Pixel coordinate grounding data
********
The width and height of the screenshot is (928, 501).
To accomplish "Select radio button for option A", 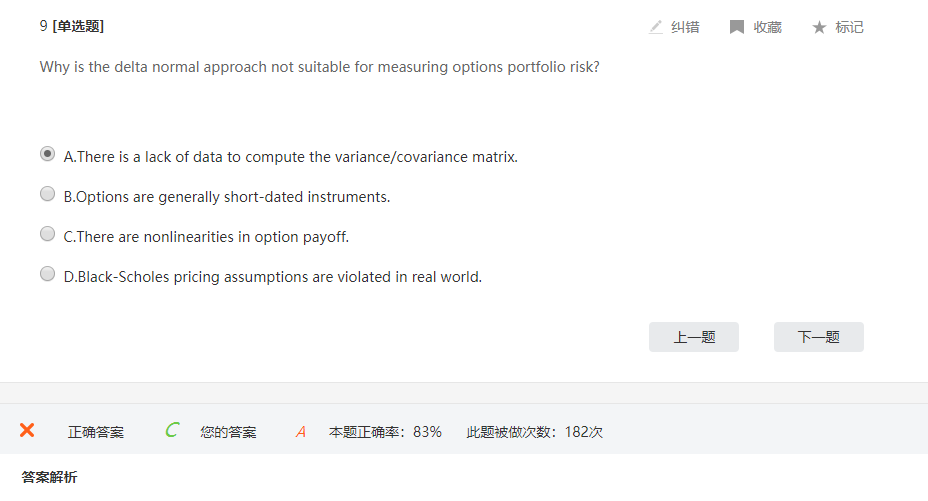I will click(47, 154).
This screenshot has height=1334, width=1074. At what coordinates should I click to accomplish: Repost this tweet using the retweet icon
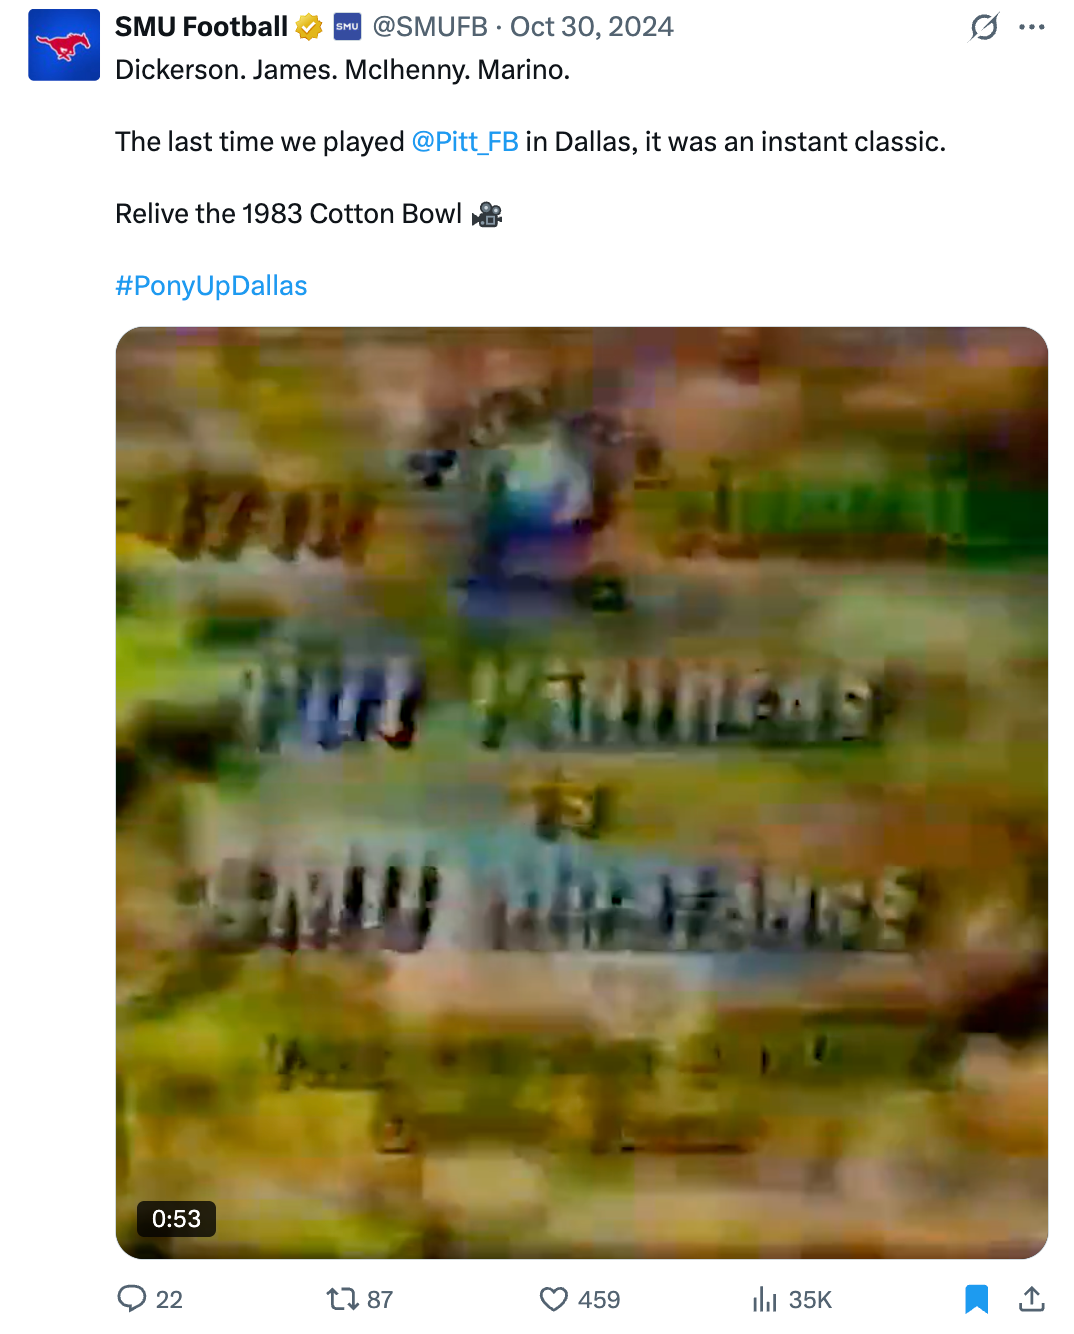(x=342, y=1299)
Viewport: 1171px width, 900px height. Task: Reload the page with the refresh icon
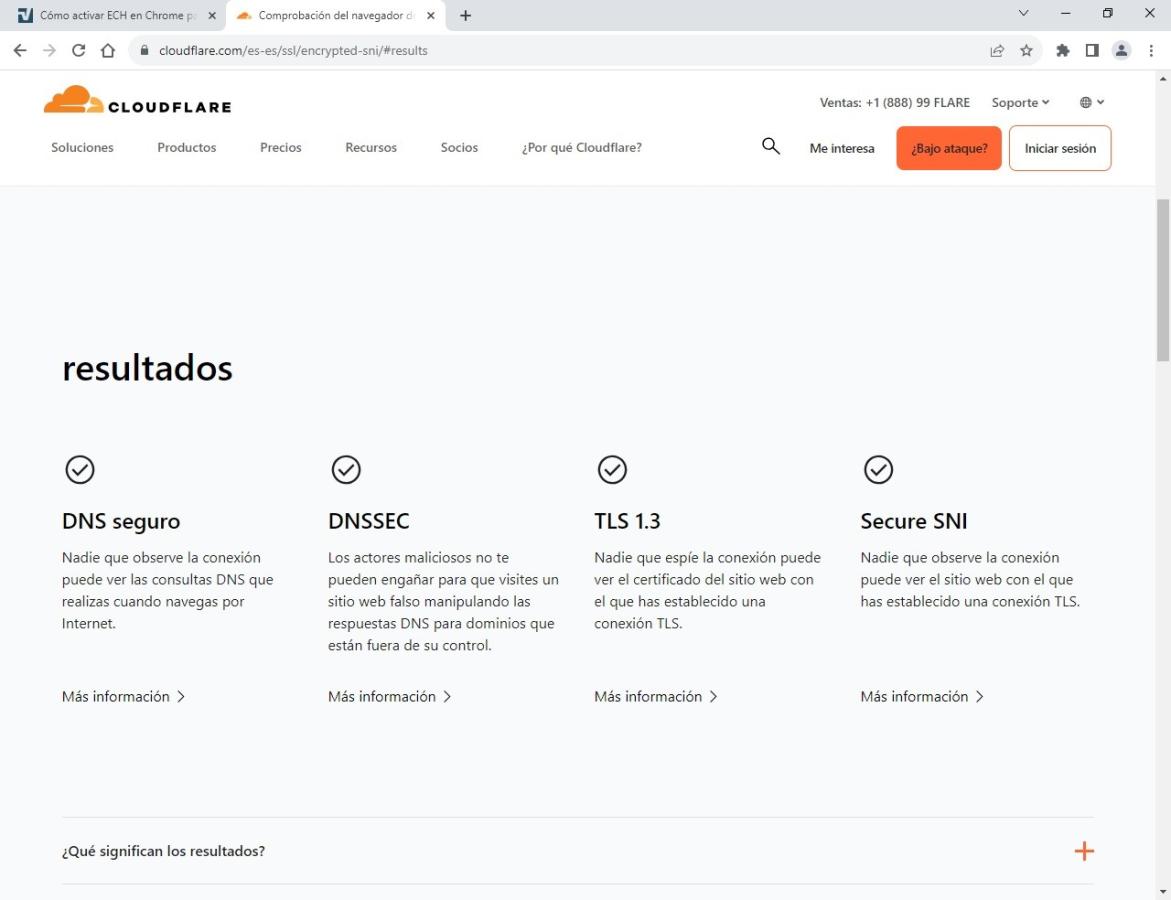(79, 50)
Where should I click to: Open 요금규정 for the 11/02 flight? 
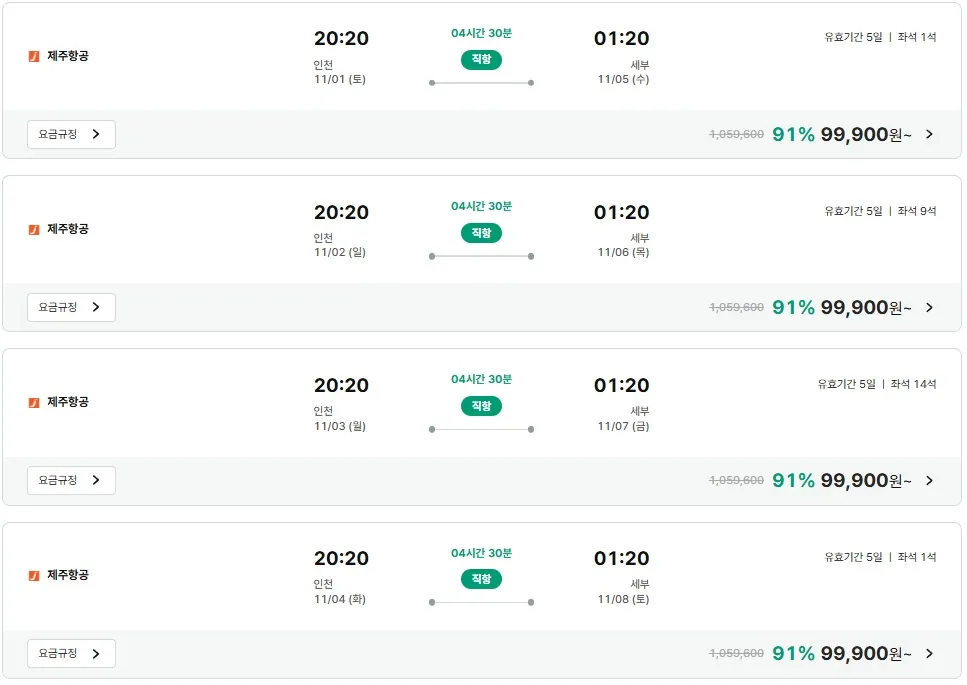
********
What to do
Retype, exactly and only, the lines from the one containing "This screenshot has" through the end of the entries, both ends included, and omit all pictures.

The answer
This screenshot has height=1334, width=1074. At what coordinates should I click to accomplish: Repost this tweet using the retweet icon
(x=342, y=1299)
Viewport: 1171px width, 900px height. Task: Reload the page with the refresh icon
(79, 50)
Where should I click to: Open 요금규정 for the 11/02 flight? 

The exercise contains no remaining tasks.